«João Carlos, dezoito anos, nascido em Montemínimo,
conserva a impressão de que desapontou, nascendo, os pais que preferiam outra
filha depois do primeiro par. Dessa desilusão original deve ter vindo uma
visível relutância em suportar os tempos iniciais: não só enfezado, mas de
estômago débil, recusou-se durante três anos a comer, sendo necessário, segundo
testemunho dos seus progenitores, apertar-lhe o nariz para que abrisse a boca,
lhe enfiassem papas goela abaixo, as quais papas, depois das canseiras da mãe e
da criada que passavam horas impingindo-lhe almoço e jantar, terminava vomitando.
Elas recomeçavam com a esperança de que, ao fim e ao cabo, no estômago qualquer
ração ficasse. Ficou, ao menos o bastante para safar-se.
Quando entendeu que nada havia a fazer senão viver,
que à manja e à canja estava condenado, resolveu, por volta dos três anos,
vingar-se, devorar tudo, incluindo os chocolates duma caixa escondida no
armário da casa de jantar. A bacanal provocou-lhe disenteria tal, que passou em
médicos anos a seguir, sem resultado. Até ao fim da adolescência era visto
correndo de repente rumo à retrete, interrompendo nos piores momentos os
trabalhos mais sérios. Isso o levou a ficar mais em casa, assim começou
escrevendo para ocupar o tempo.
De temperamento bastante introvertido mas não o suficiente
para que o facto fosse transparente à pouco ilustrada gente do lugar, seus
conflitos com a comunidade eram tão claros quanto inexplicáveis. Porque não
saberia jogar à bola, ao berlinde, ao bilhar? Porque havia de ser desportiva
nulidade? Aos quinze pariu peça de inútil prosa, não destinada a redacções,
pontos, exercícios escolares, curtas cartas à imensa família que incluía primos
em vários graus, tios consanguíneos e por afinidade, só não avós porque os não
tinha já, e aos amigos raros. A prosa, escrita na praia, perante os pires poentes
sobre o mar, era má mas parece ter-lhe dado o inédito prazer de escrevinhar,
ludicamente, para si, entregue a essa finalidade
sem fim, inexplicável, que hoje mesmo só pode compreender dificilmente.

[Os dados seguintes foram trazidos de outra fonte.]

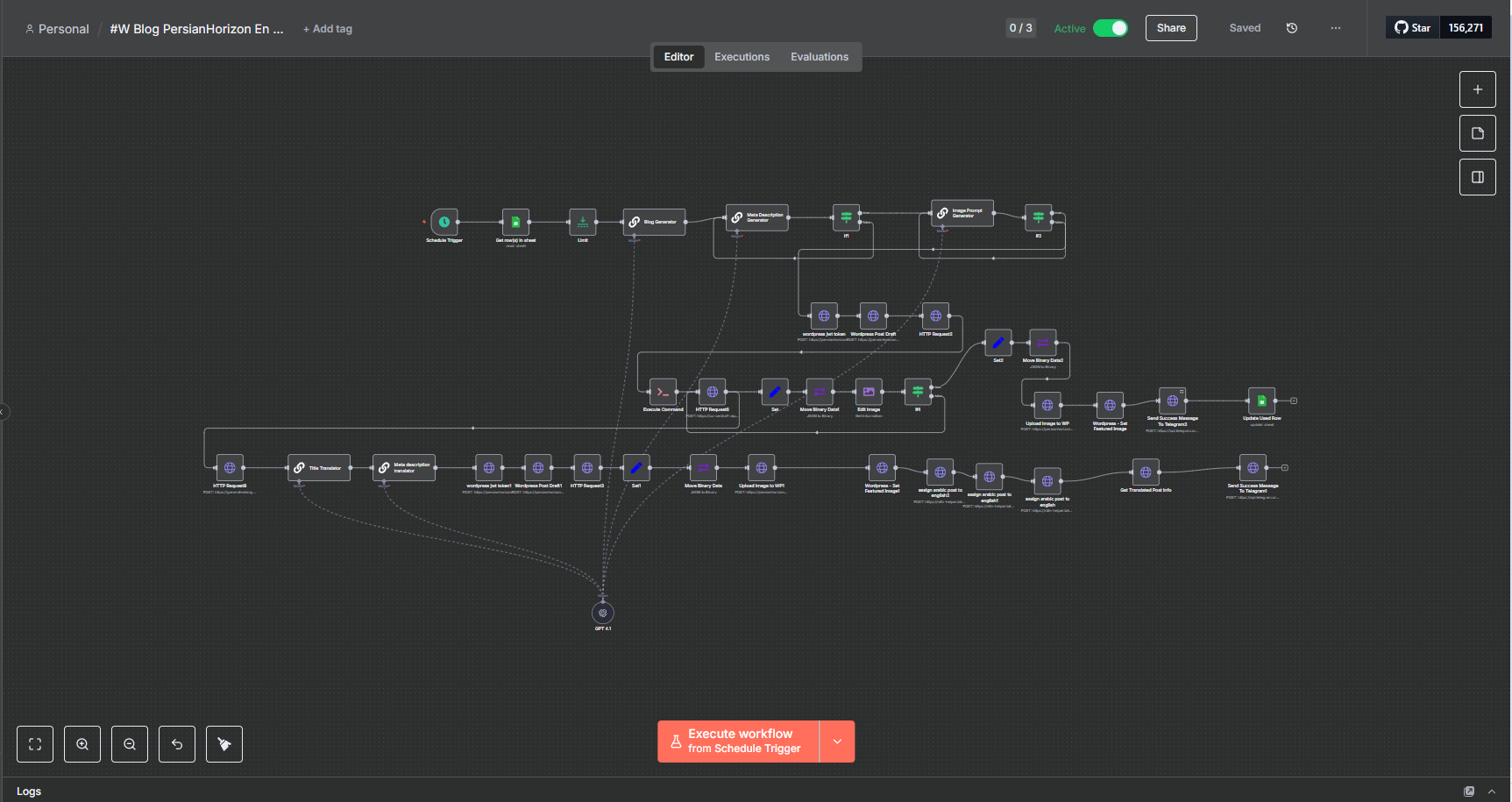Switch to the Executions tab

pyautogui.click(x=742, y=56)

Naquele verão voltou várias vezes ao vício descoberto.
Porém com o regresso às aulas a pseudopoética decididamente
o abandonava, horrorizada perante a vacuidade dos livros escolares. Nos estudos
era considerado bom aluno, designação que desprezava envergonhado, pelas
ressonâncias beatas que evocava.
Piedade, vinte e quatro, Peggotty segundo Arminda para Jó e Tiago, cozinheira
solteira dormindo no quarto comum com Estela, sótão forno de verão, figorifo, diz Estela, no inverno,
Piedade acorda sempre mal contente e, sobre o dormir, em não passando hora ou
mais, não bebe coisa que se veja. Este poder sofrer até às sete que não beba é muito
bom, acha Piedade, sem esquecer que o estômago não deve trazer frouxo ou
desabotoado, à solta, largo, esbarrigado, antes apertado como os peitos que nem
tem tempo de mirar no caco ou caca de espelho da casa de banho delas, cubículo
sem chuveiro, a água aquecida na cozinha para o banho, acarretada em jarros,
deitada no alguidar de lata, no bidé de pés metálicos, no lavatório desses
antigos que despejam para um balde. Todo este ritual ela tem de executar cada
manhã e é um frete, tudo isto lhe acentua a diferença em relação às casas de banho
dos amos, acha que bem não lhe vai enquanto lhe for como lhe vai, mal e desonrada, assim aqui se diz,
pelo menino André, da idade dela, menino por ser rico, remediado, segundo lhe ensinaram aqui em casa». In Almeida
Faria, Cortes, Editorial Caminho, o Campo da Palavra, Lisboa, 1986.